====== RECORDS FOR THIS TASK ======

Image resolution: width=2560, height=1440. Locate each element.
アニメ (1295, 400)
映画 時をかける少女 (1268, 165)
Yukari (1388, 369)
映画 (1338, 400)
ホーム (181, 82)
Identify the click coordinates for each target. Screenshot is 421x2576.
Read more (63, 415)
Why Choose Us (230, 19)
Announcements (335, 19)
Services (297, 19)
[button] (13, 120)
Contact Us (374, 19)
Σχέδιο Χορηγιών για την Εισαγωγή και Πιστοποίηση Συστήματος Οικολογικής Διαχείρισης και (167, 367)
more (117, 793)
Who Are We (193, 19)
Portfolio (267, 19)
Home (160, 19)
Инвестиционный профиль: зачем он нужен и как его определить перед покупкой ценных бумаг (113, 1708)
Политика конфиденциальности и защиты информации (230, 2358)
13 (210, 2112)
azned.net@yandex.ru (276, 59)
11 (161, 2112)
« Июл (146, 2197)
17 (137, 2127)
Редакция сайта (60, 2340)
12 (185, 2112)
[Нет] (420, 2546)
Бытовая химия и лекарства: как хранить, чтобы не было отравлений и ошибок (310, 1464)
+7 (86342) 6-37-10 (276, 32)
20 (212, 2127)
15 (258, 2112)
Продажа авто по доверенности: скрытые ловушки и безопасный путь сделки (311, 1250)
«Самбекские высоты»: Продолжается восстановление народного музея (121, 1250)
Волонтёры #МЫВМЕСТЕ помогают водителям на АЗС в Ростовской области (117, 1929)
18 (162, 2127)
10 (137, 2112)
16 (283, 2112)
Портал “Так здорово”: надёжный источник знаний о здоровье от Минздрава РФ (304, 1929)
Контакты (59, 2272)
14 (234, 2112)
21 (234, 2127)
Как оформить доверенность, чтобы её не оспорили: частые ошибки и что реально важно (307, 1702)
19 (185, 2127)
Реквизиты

======

- **PROBLEM**
The lines above that hold the word "each" should be found and copied out.

- **ANSWER TO THIS TASK**
Image resolution: width=2560, height=1440. Locate each element.
Identify the click coordinates for each target. Screenshot is 421x2576.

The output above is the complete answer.